2022-10-09

Probability Distribution

What is Probability Distribution

A probability distribution is a mathematical representation that describes the possible outcomes of a random experiment and the likelihood of each outcome occurring. It serves as a fundamental concept in the field of statistics and data analysis, enabling us to model uncertainty, make predictions, and infer unknown parameters from observed data.

Probability distributions can be used to model various real-world phenomena, such as the number of customers arriving at a store, the height of individuals in a population, or the time it takes for a chemical reaction to complete. Understanding the properties of different probability distributions and their underlying assumptions allows us to select the appropriate distribution for a given problem and make accurate inferences.

Role of Probability Distributions in Statistics

Probability distributions play a central role in both descriptive and inferential statistics. In descriptive statistics, they provide a way to summarize and visualize the distribution of data points. This enables us to identify patterns, trends, and potential outliers in the data.

In inferential statistics, probability distributions serve as the foundation for hypothesis testing and the construction of confidence intervals. By assuming a particular distribution for a population parameter or a random variable, we can derive test statistics and critical values that help us make decisions about the population based on a sample of data.

Moreover, probability distributions are crucial in the development of statistical models, such as regression models and time series models.
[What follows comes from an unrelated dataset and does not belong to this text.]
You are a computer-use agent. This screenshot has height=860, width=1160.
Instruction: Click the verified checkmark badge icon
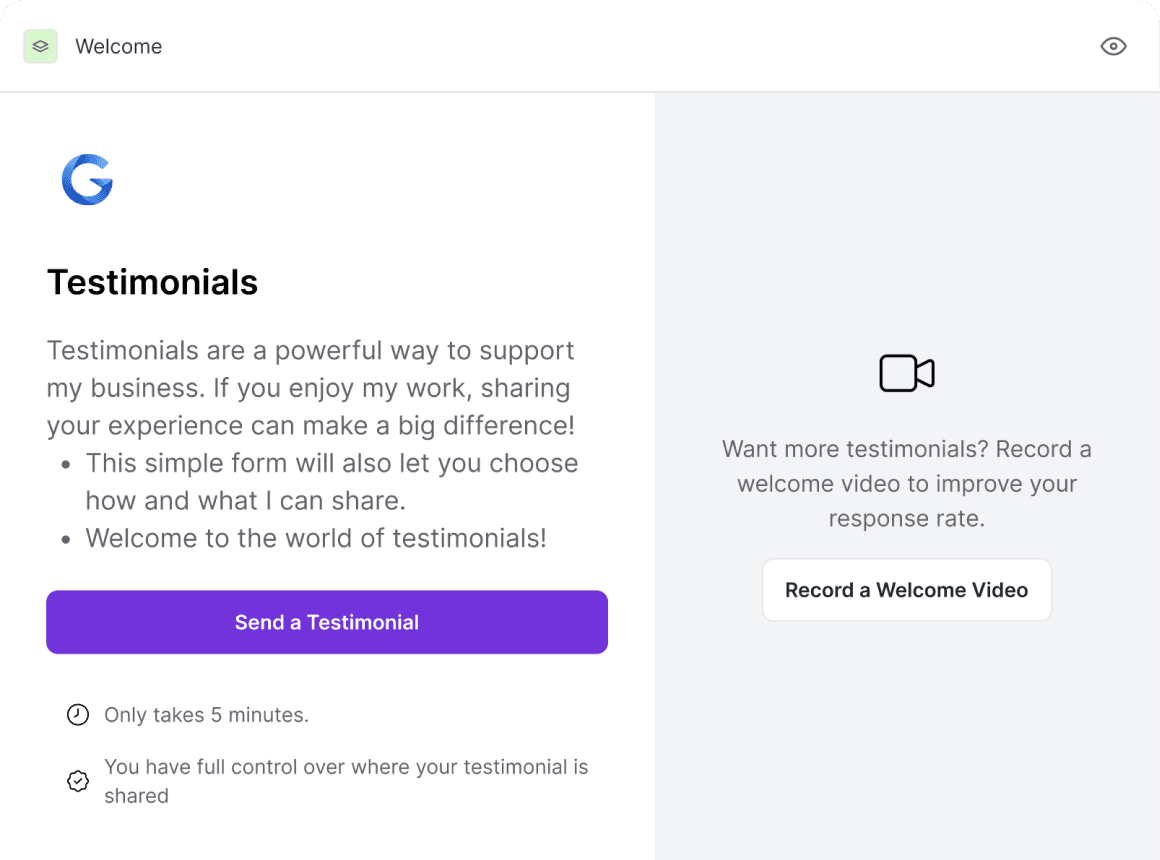[x=78, y=781]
By specifying the distribution of the error term or the response variable, we can estimate the parameters of these models and make predictions about future observations.

Random Variable

A random variable is a function that assigns a real number to each outcome of a random experiment. In other words, it is a variable whose values depend on the outcomes of a random process.

There are two main types of random variables: discrete and continuous. Discrete random variables take on a finite or countably infinite set of distinct values, such as integers or whole numbers. Examples include the number of heads in a series of coin flips or the number of customers arriving at a store in a day. Continuous random variables, on the other hand, can take on any value within a continuous range or interval, such as the height of a person or the time it takes for a chemical reaction to complete.
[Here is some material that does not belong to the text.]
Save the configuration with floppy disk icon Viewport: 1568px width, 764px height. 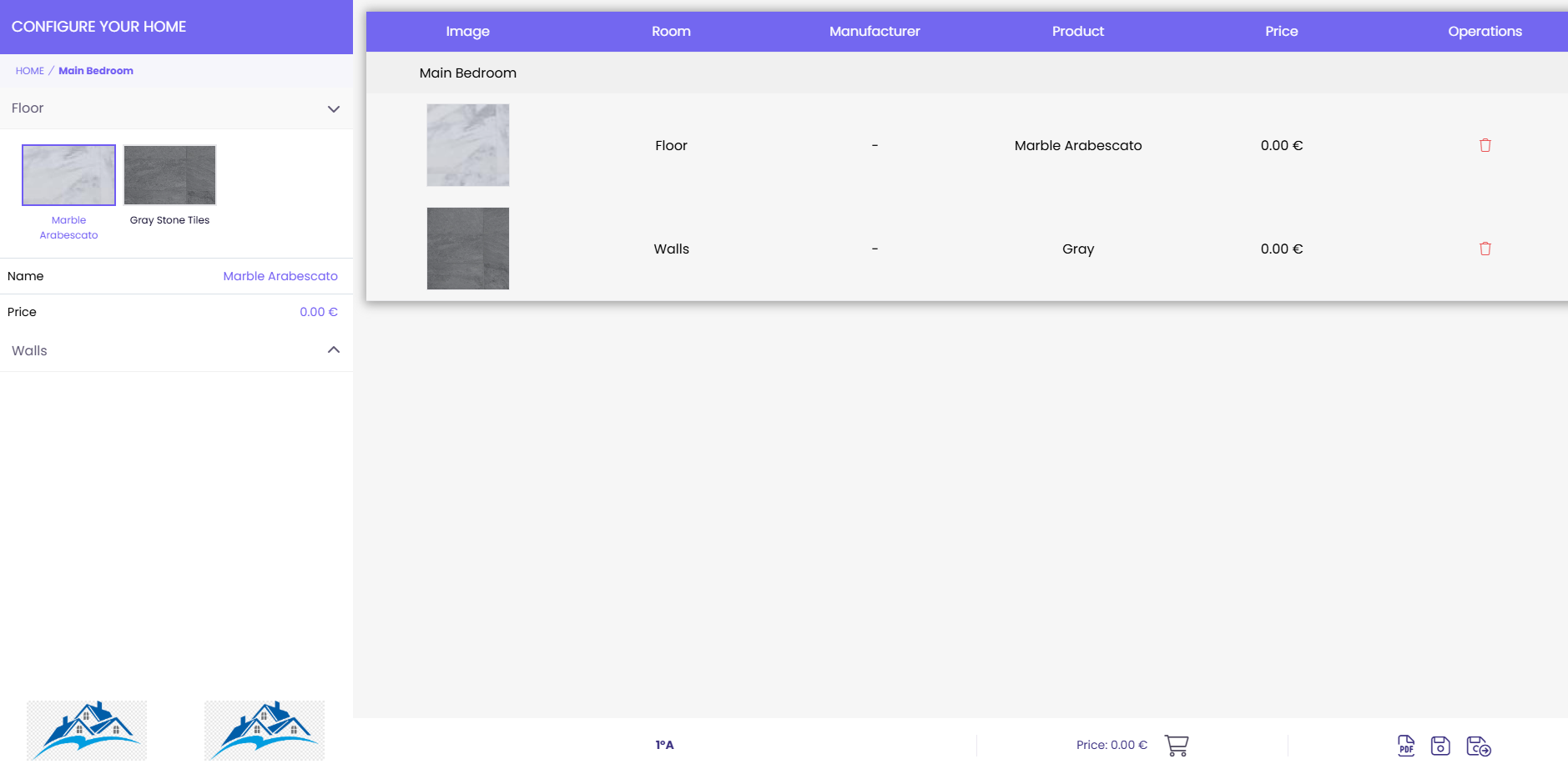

In probability and statistics, the convention for denoting random variables and their realized values (also known as observations or outcomes) is as follows:

  • Capital letters, such as X, Y, or Z, are used to represent random variables. A random variable is a function that maps the outcomes of a random experiment to a set of real numbers. Capital letters are used because random variables are abstract representations of the possible outcomes of a random process.
  • Lowercase letters, such as x, y, or z, are used to represent realized values, observations, or specific outcomes of the corresponding random variables. Lowercase letters denote concrete values that the random variables can take.

For example, if X is a random variable representing the outcome of a die roll, then x would represent a specific outcome, such as rolling a 4. When discussing properties or functions of random variables, such as probability distributions or expectations, we usually use capital letters. In contrast, when discussing specific values, probabilities, or observations, we use lowercase letters.

Discrete Probability Distributions

Discrete probability distributions describe random variables that take on a finite or countably infinite set of distinct values. Some common discrete probability distributions include:

  • Uniform Distribution
    Assigns equal probability to all possible values of a discrete random variable. Often used to model situations where each outcome has an equal chance of occurring.

  • Bernoulli Distribution
    Describes a binary outcome, such as success or failure, with a fixed probability of success. Useful for modeling a single trial of a yes-no experiment.

  • Binomial Distribution
    Models the number of successes in a fixed number of independent Bernoulli trials with the same probability of success. Widely used to model the number of successes in a fixed number of trials.

  • Poisson Distribution
    Represents the number of events occurring in a fixed interval of time or space, given a constant average rate. Applicable to scenarios such as modeling the number of calls to a call center or arrivals at a bus stop.

  • Geometric Distribution
    Describes the number of trials required to achieve the first success in a sequence of independent Bernoulli trials. Useful for modeling waiting times until the first success.

  • Negative Binomial Distribution
    Models the number of trials required to achieve a fixed number of successes in independent Bernoulli trials. Suitable for analyzing the number of trials needed to achieve a target number of successes.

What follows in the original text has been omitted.